The employer objected to the employee's motion to remand on the ground the evidence submitted in support of the motion was inadmissable hearsay. Disregarding the hearsay issue, the correspondence submitted by the employee in support of her motion shows on its face that the employee was not entitled to have the case remanded because it failed to meet the standards required for the granting of a new trial." Although the board should expressly rule on motions pending on cases on appeal, see VMW, Inc. v. Foster, 185 Ga. App. 405 (364 SE2d 301) (1987)
, the board's failure to deny the motion expressly was, in this case, harmless error since the record shows the evidence relied on by the employee was, as a matter of law, not "newly discovered" evidence. Cf. id. at 405 (where the evidence on which the claimant relied in the motion to remand was found as a matter of law to be "newly discovered" evidence).
Case No. 77757
3. The employee argues the superior court erred in failing to reverse the board's denial of her request for a change of physicians. As noted in Division 1 of Case No. 77756, above, the proper standard of review for the board's decision on a request for a change of physicians is whether the board acted arbitrarily or in excess of its powers. "[A]buse [of the board's discretion] will rarely be found unless the award is so far outside the evidence as to be defective under [OCGA] 34-9-105
(c)." Carrollton Coca-Cola Bottling Co. v. Brown, 185 Ga. App. 588
, 590 (365 SE2d 143
) (1988). The superior court remanded the case to the board for further proceedings without ruling on the board's order.

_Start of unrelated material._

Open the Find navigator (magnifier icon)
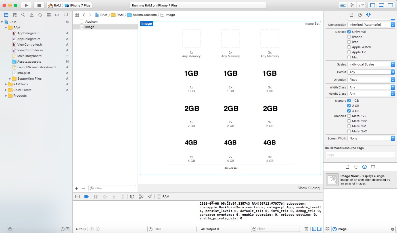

However, we have reviewed the evidence in the record and find no error in the court's failure to reverse the board's order because it cannot be said as a matter of law that the board's denial of the request for a change of physicians was made arbitrarily.
4. For the reasons set forth in Division 2 of Case No. 77756, above, the court did not err in failing to order the board to grant the employee's motion to remand for the purpose of receiving newly discovered evidence.
Gilbert & Montlick, Stanley W. Herman, for appellee.